» **YOUR INSTRUCTIONS**: Count the lines in the entries below that mention the string "computer", then write that number by itself.

PROVIDED ENTRIES Start Marker

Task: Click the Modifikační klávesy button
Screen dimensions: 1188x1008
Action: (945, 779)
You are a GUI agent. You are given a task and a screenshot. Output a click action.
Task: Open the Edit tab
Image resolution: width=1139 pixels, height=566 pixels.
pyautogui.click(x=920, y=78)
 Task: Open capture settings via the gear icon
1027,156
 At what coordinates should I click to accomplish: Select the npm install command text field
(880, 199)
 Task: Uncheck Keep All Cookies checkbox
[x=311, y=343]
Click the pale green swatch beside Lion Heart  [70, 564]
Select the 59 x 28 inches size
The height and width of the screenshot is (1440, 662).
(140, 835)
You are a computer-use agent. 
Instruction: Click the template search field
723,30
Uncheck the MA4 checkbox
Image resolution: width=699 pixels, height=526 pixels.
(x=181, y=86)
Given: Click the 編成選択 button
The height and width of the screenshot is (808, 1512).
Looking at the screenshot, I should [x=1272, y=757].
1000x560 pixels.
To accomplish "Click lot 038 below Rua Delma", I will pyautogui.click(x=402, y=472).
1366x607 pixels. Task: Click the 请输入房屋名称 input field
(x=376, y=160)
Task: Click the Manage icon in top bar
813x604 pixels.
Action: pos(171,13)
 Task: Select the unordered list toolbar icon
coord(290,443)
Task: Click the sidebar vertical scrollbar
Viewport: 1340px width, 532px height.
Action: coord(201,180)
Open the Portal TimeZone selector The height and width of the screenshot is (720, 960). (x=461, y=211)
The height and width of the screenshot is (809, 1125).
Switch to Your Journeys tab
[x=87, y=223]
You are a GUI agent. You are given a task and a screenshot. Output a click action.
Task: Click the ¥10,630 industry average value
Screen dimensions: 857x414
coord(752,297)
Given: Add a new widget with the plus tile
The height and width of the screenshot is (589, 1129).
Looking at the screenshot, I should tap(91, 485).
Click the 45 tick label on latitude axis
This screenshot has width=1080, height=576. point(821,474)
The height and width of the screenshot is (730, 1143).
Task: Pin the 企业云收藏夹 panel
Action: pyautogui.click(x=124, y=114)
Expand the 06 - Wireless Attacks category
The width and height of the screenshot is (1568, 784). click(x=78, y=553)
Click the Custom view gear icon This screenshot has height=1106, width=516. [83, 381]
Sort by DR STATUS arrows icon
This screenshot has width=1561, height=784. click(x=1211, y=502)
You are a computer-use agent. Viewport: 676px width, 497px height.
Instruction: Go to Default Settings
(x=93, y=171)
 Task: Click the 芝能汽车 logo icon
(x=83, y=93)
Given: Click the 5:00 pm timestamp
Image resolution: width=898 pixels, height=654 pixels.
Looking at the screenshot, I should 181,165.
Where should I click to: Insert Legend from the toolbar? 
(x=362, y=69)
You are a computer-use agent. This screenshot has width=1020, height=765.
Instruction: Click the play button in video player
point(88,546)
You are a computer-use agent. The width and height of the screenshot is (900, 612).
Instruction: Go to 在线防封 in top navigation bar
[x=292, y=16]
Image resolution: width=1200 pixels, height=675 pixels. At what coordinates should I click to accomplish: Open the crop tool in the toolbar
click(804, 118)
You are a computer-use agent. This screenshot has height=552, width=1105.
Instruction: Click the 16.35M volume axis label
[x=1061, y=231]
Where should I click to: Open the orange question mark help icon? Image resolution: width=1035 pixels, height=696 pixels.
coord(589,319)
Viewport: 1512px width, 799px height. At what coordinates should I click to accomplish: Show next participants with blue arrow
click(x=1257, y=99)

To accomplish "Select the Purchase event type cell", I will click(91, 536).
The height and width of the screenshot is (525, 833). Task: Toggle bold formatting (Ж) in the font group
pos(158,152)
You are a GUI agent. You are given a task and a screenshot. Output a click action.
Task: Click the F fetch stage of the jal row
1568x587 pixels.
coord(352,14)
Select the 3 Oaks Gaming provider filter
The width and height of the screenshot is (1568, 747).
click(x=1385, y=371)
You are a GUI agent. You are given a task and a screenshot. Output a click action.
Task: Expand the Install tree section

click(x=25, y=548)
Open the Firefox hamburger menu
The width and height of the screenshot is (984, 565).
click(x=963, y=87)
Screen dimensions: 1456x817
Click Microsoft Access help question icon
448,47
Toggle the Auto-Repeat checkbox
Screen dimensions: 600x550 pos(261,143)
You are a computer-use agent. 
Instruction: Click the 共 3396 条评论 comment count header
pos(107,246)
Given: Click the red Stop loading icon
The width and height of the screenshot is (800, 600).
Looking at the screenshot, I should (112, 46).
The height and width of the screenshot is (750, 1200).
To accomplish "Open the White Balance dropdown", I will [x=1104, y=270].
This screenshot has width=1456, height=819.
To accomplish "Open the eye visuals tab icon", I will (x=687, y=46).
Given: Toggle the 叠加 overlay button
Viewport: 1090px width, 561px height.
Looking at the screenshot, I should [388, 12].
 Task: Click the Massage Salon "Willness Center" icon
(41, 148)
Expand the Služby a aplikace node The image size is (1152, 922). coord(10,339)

PROVIDED ENTRIES End Marker

» **RESULT FOR THIS TASK**: 6